Work request:
A faithful copy of every record is needed here. Images must not appear in it.

Records for the exercise:

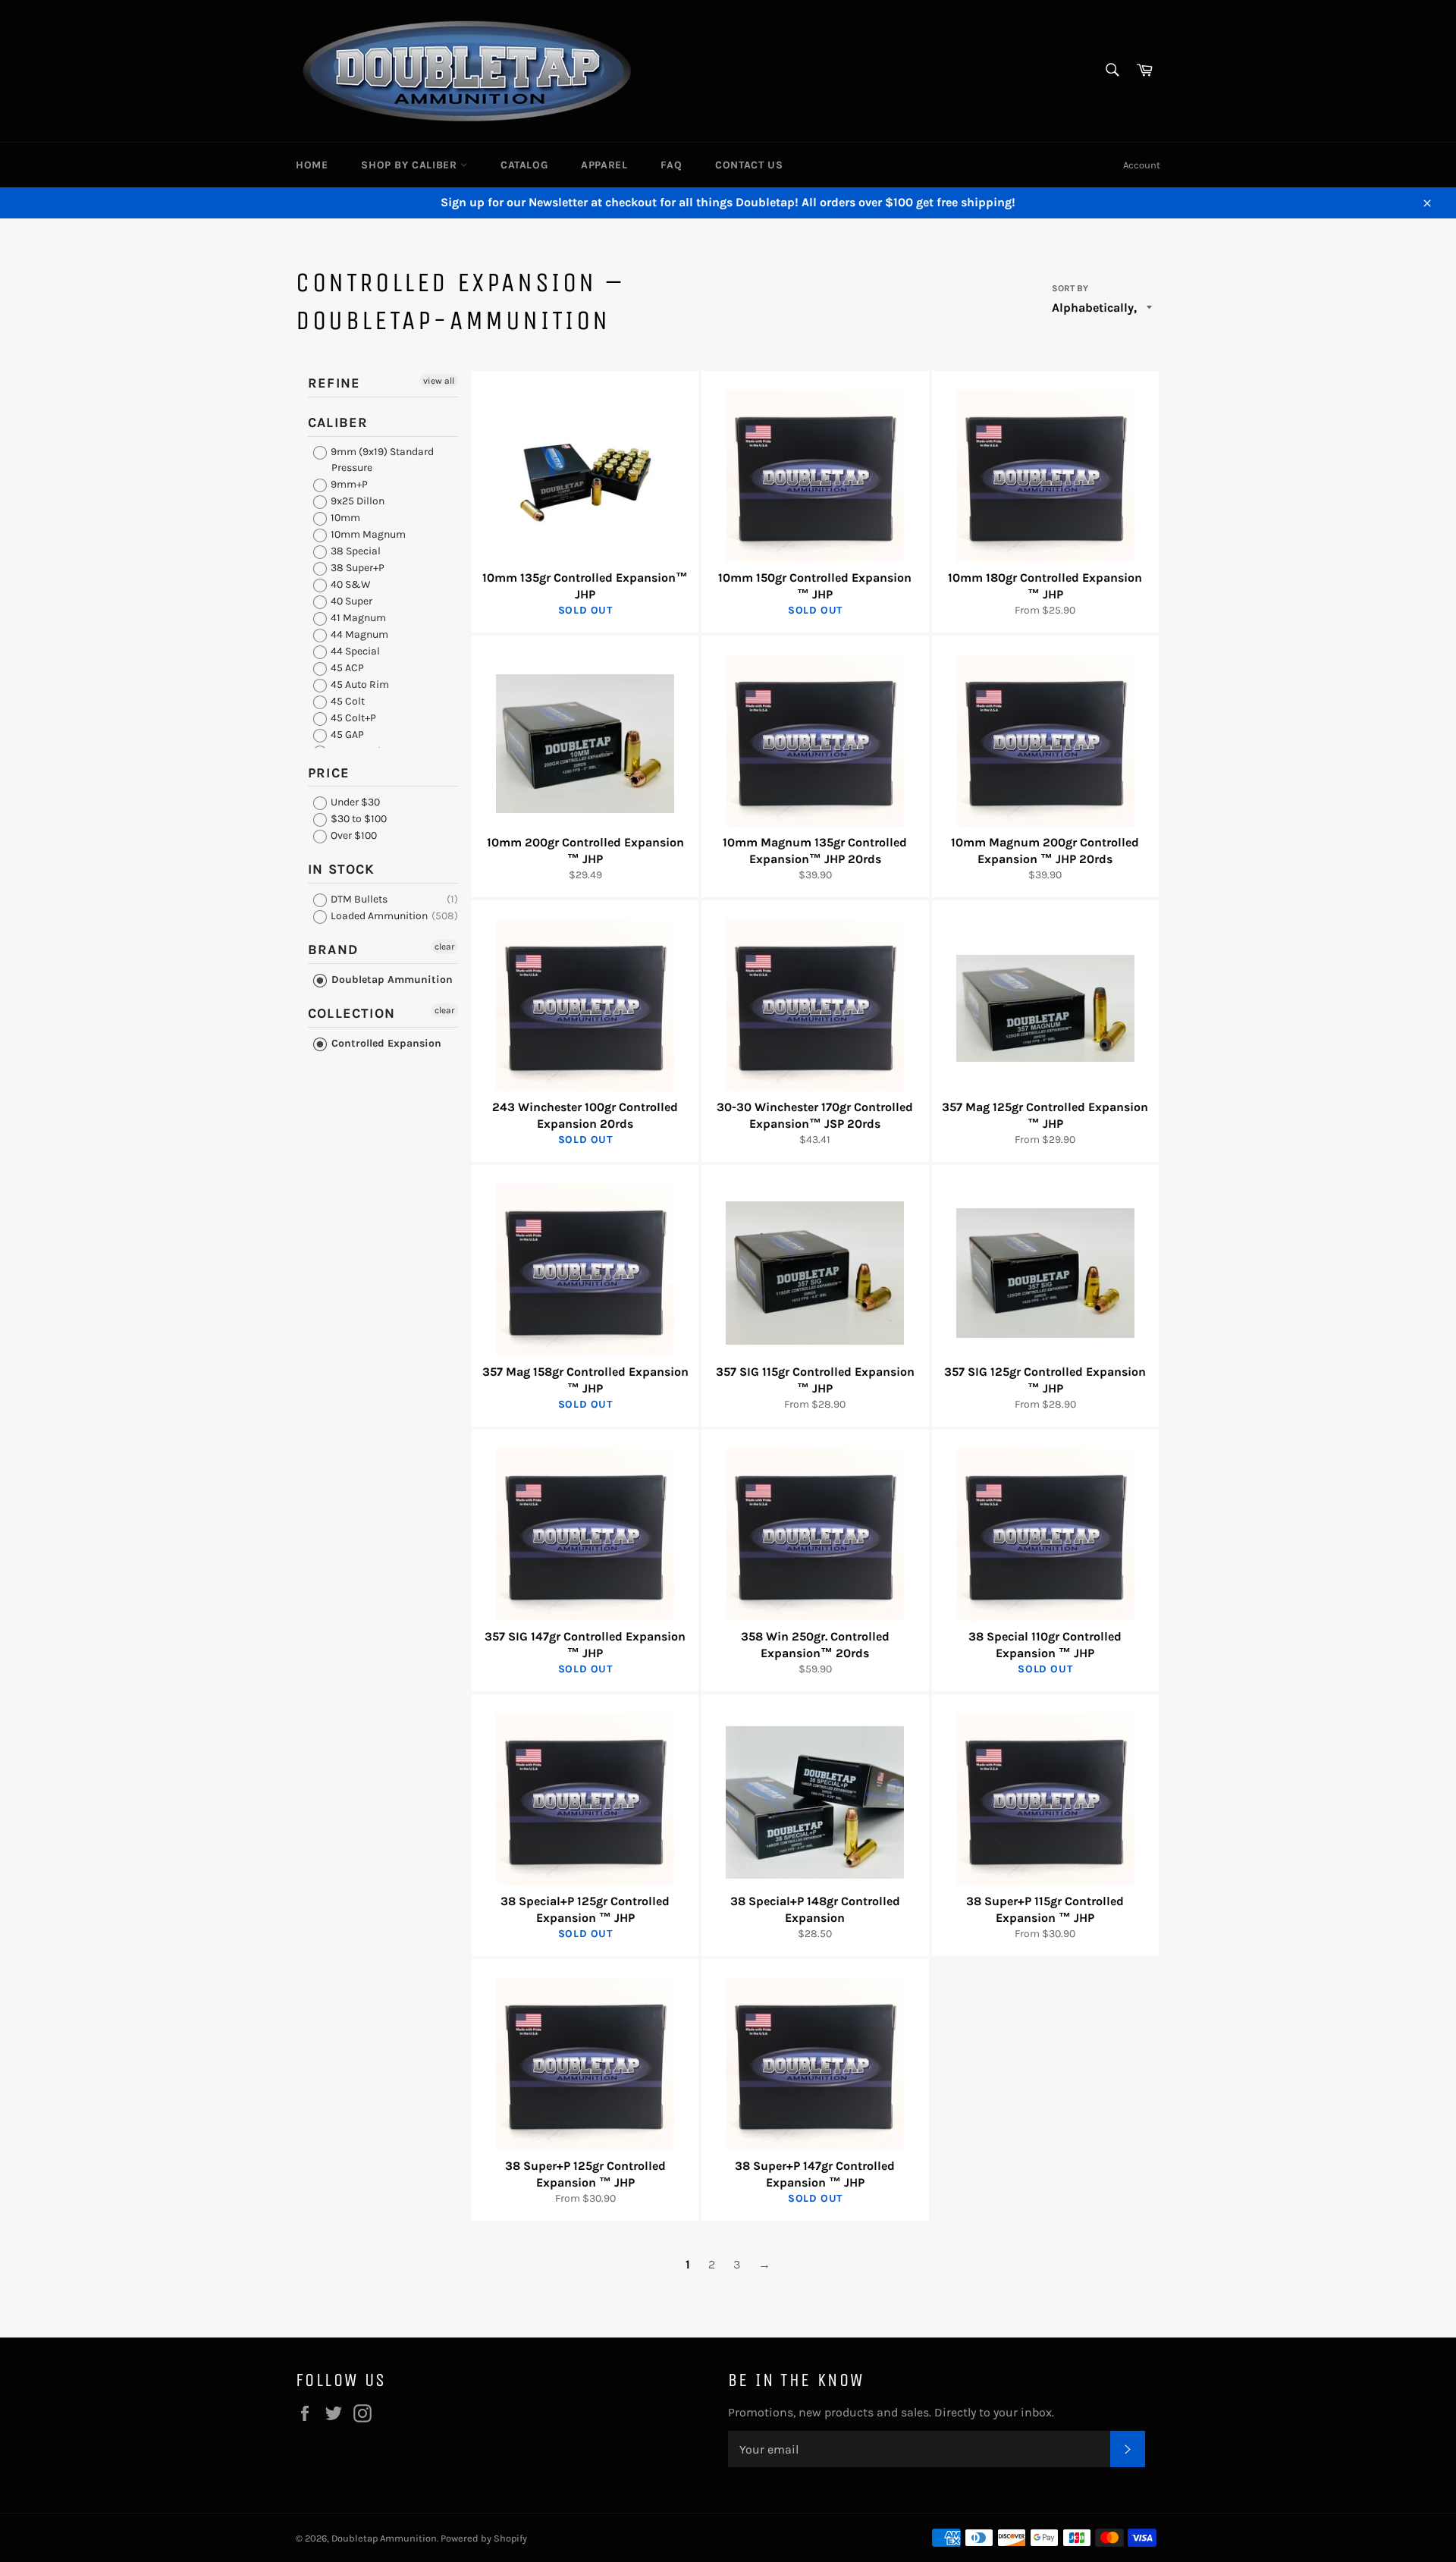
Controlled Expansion (384, 1043)
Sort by (1070, 288)
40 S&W (349, 584)
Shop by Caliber (410, 165)
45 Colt (346, 701)
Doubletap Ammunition (390, 979)
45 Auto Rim (358, 684)
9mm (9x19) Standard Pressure (381, 459)
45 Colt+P (352, 717)
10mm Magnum (367, 534)
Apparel (604, 165)
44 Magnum (358, 634)
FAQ (671, 165)
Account (1141, 165)
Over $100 (352, 835)
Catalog (524, 165)
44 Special (354, 651)
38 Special (354, 551)
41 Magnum (357, 617)
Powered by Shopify (484, 2538)
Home (312, 165)
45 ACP (346, 667)
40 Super (350, 601)
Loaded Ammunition (378, 915)
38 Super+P (356, 567)
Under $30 (354, 802)
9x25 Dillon (356, 501)
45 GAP (346, 734)
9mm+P (348, 484)
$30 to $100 (357, 818)
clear (444, 946)
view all (438, 380)
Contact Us (749, 165)
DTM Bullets (358, 899)
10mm (344, 517)
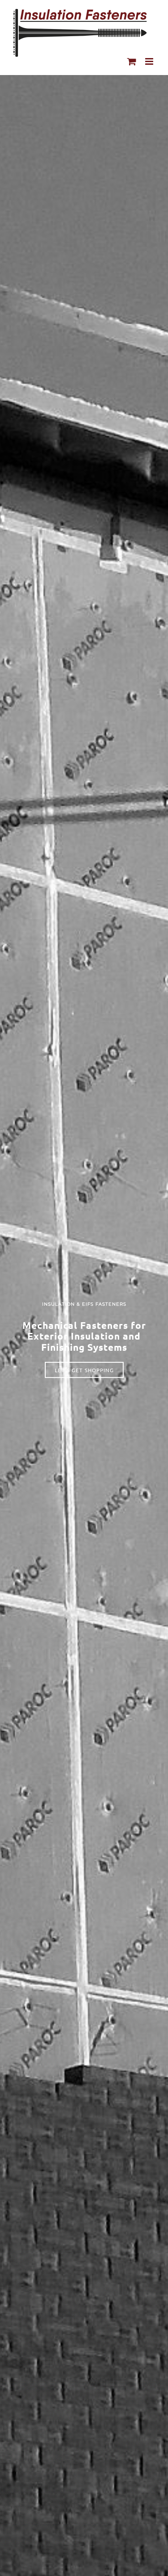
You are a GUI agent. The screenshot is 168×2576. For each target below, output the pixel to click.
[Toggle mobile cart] (131, 61)
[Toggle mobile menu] (150, 61)
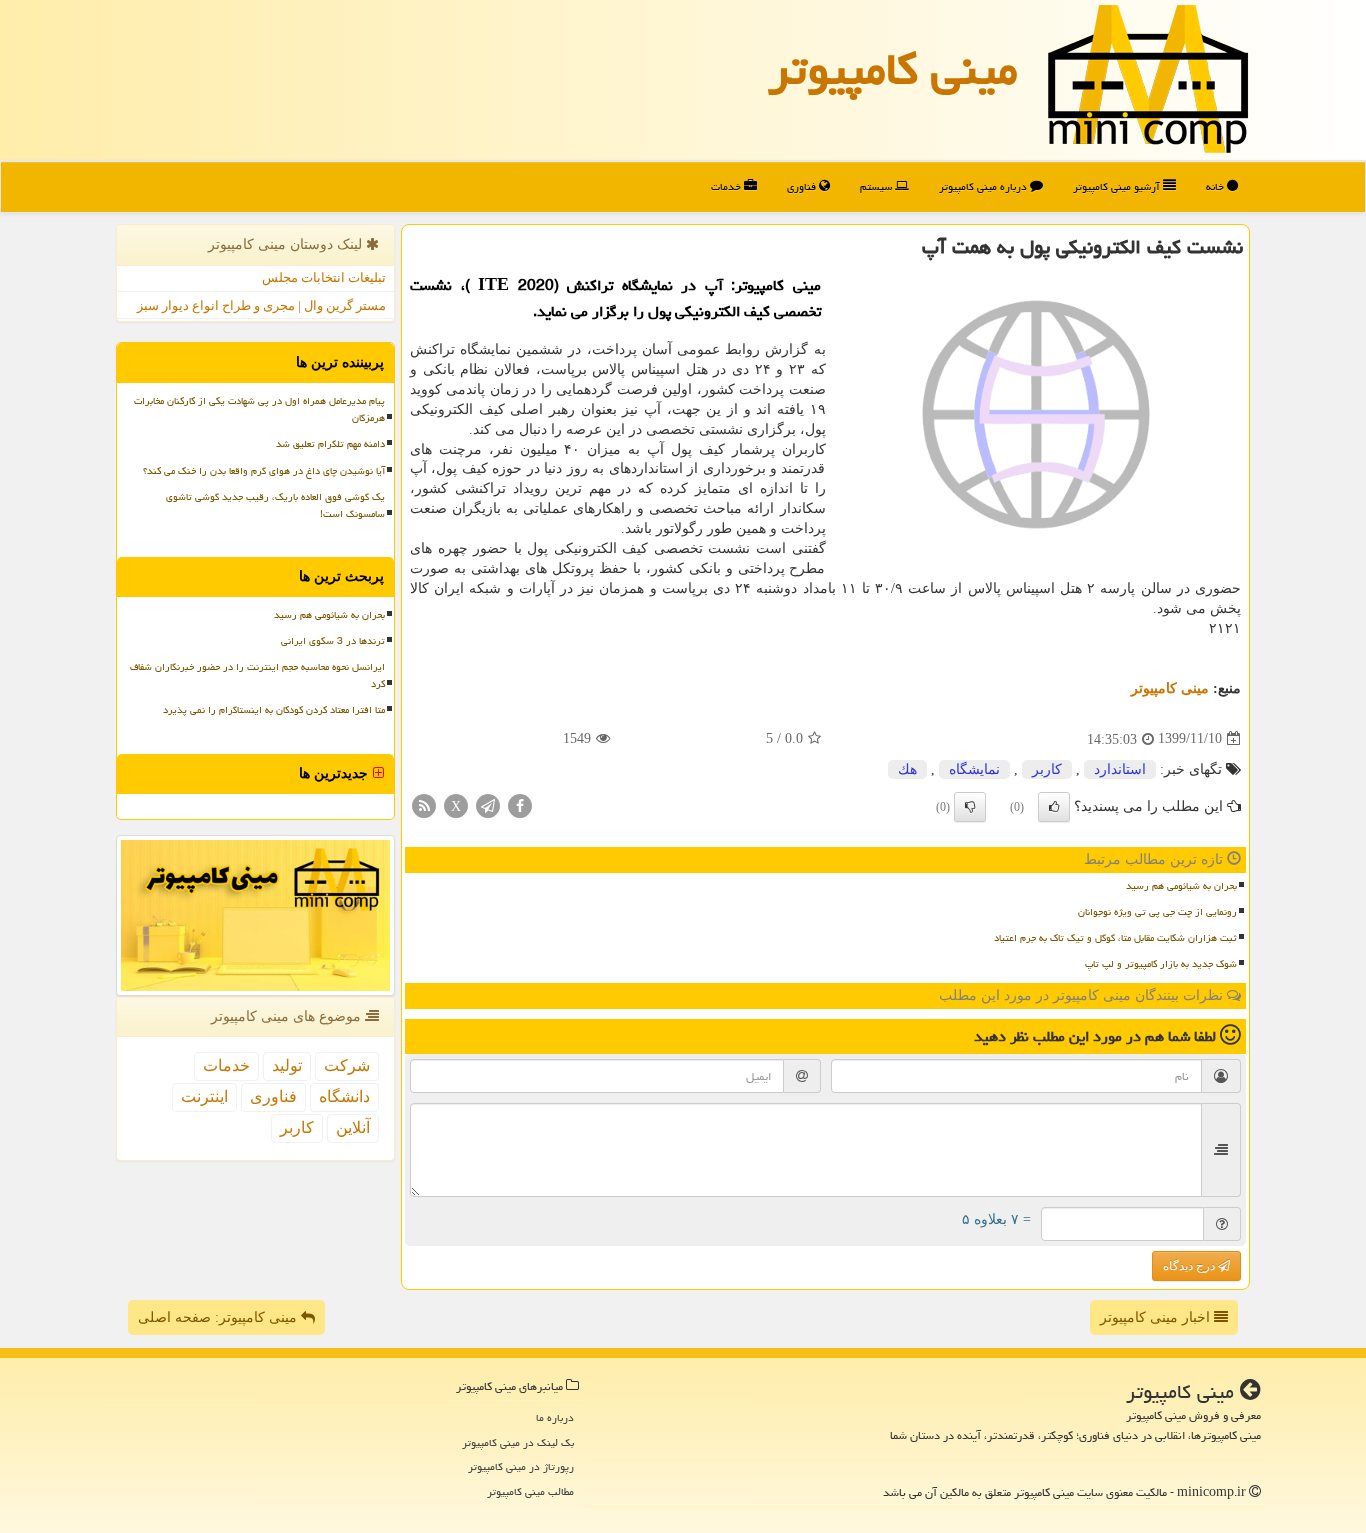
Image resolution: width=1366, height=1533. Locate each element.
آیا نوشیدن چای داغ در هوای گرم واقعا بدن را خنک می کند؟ (264, 471)
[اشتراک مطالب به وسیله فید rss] (424, 804)
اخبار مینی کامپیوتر (1157, 1317)
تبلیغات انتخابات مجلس (324, 277)
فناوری (803, 186)
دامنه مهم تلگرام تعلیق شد (330, 444)
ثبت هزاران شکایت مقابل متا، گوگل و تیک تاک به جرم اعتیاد (1115, 938)
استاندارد (1120, 769)
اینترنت (204, 1096)
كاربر (1047, 769)
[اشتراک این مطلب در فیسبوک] (520, 804)
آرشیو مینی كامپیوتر (1118, 186)
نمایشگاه (974, 769)
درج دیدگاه (1190, 1266)
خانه (1216, 186)
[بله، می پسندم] (1054, 807)
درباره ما (555, 1417)
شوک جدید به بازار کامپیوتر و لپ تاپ (1161, 964)
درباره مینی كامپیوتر (984, 186)
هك (907, 769)
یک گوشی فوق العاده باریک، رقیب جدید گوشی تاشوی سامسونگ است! (275, 505)
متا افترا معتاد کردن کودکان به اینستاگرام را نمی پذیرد (274, 710)
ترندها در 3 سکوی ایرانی (333, 641)
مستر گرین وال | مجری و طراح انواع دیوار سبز (261, 305)
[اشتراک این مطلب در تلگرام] (488, 804)
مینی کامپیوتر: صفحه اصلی (219, 1317)
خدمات (727, 186)
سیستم (877, 186)
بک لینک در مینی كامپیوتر (518, 1442)
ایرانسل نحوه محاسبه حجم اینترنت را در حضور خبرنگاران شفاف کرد (257, 675)
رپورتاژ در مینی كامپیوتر (521, 1466)
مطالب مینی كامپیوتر (530, 1491)
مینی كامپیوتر (893, 69)
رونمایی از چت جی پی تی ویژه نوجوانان (1157, 912)
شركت (347, 1065)
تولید (287, 1065)
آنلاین (353, 1127)
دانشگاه (344, 1096)
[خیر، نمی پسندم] (970, 807)
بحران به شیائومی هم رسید (1181, 886)
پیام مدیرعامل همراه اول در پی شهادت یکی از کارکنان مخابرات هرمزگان (259, 409)
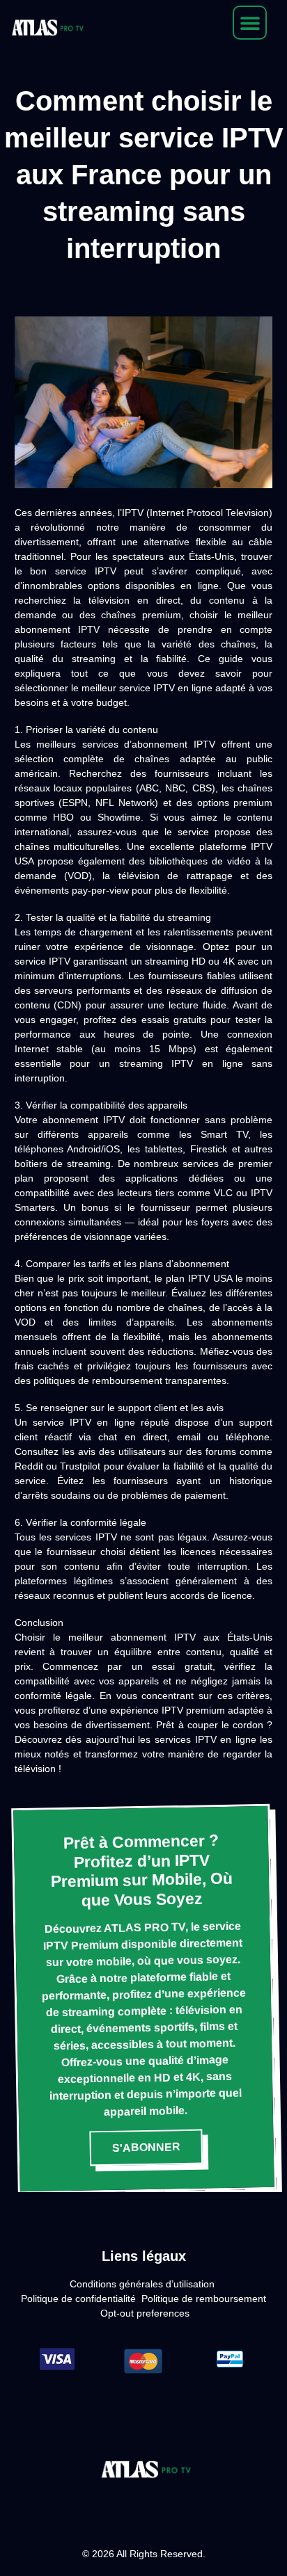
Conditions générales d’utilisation (142, 2283)
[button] (250, 23)
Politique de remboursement (203, 2298)
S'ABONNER (146, 2148)
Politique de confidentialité (78, 2298)
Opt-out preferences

Response for this exercise:
Controlled Expansion (384, 1043)
Sort by (1070, 288)
40 S&W (349, 584)
Shop by Caliber (410, 165)
45 Colt (346, 701)
Doubletap Ammunition (390, 979)
45 Auto Rim (358, 684)
9mm (9x19) Standard Pressure (381, 459)
45 Colt+P (352, 717)
10mm Magnum (367, 534)
Apparel (604, 165)
44 Magnum (358, 634)
FAQ (671, 165)
Account (1141, 165)
Over $100 (352, 835)
Catalog (524, 165)
44 Special (354, 651)
38 Special (354, 551)
41 Magnum (357, 617)
Powered by Shopify (484, 2538)
Home (312, 165)
45 ACP (346, 667)
40 Super (350, 601)
Loaded Ammunition (378, 915)
38 Super+P (356, 567)
Under $30 (354, 802)
9x25 Dillon (356, 501)
45 GAP (346, 734)
9mm+P (348, 484)
$30 to $100 (357, 818)
clear (444, 946)
view all (438, 380)
Contact Us (749, 165)
DTM Bullets (358, 899)
10mm (344, 517)
You are a GUI agent. The screenshot is 168×2576. For each target below, output the pixel to click.
[Toggle mobile cart] (131, 61)
[Toggle mobile menu] (150, 61)
Image resolution: width=1366, height=1533. Locate each element.
آیا نوشیدن چای داغ در هوای گرم واقعا بدن را خنک می کند؟ (264, 471)
[اشتراک مطالب به وسیله فید rss] (424, 804)
اخبار مینی کامپیوتر (1157, 1317)
تبلیغات انتخابات مجلس (324, 277)
فناوری (803, 186)
دامنه مهم تلگرام تعلیق شد (330, 444)
ثبت هزاران شکایت مقابل متا، گوگل و تیک تاک به جرم اعتیاد (1115, 938)
استاندارد (1120, 769)
اینترنت (204, 1096)
كاربر (1047, 769)
[اشتراک این مطلب در فیسبوک] (520, 804)
آرشیو مینی كامپیوتر (1118, 186)
نمایشگاه (974, 769)
درج دیدگاه (1190, 1266)
خانه (1216, 186)
[بله، می پسندم] (1054, 807)
درباره ما (555, 1417)
شوک جدید به بازار کامپیوتر و لپ تاپ (1161, 964)
درباره مینی كامپیوتر (984, 186)
هك (907, 769)
یک گوشی فوق العاده باریک، رقیب جدید گوشی تاشوی سامسونگ است! (275, 505)
متا افترا معتاد کردن کودکان به اینستاگرام را نمی پذیرد (274, 710)
ترندها در 3 سکوی ایرانی (333, 641)
مستر گرین وال | مجری و طراح انواع دیوار سبز (261, 305)
[اشتراک این مطلب در تلگرام] (488, 804)
مینی کامپیوتر: صفحه اصلی (219, 1317)
خدمات (727, 186)
سیستم (877, 186)
بک لینک در مینی كامپیوتر (518, 1442)
ایرانسل نحوه محاسبه حجم اینترنت را در حضور خبرنگاران شفاف کرد (257, 675)
رپورتاژ در مینی كامپیوتر (521, 1466)
مطالب مینی كامپیوتر (530, 1491)
مینی كامپیوتر (893, 69)
رونمایی از چت جی پی تی ویژه نوجوانان (1157, 912)
شركت (347, 1065)
تولید (287, 1065)
آنلاین (353, 1127)
دانشگاه (344, 1096)
[خیر، نمی پسندم] (970, 807)
بحران به شیائومی هم رسید (1181, 886)
پیام مدیرعامل همراه اول در پی شهادت یکی از کارکنان مخابرات هرمزگان (259, 409)
Conditions générales d’utilisation (142, 2283)
[button] (250, 23)
Politique de remboursement (203, 2298)
S'ABONNER (146, 2148)
Politique de confidentialité (78, 2298)
Opt-out preferences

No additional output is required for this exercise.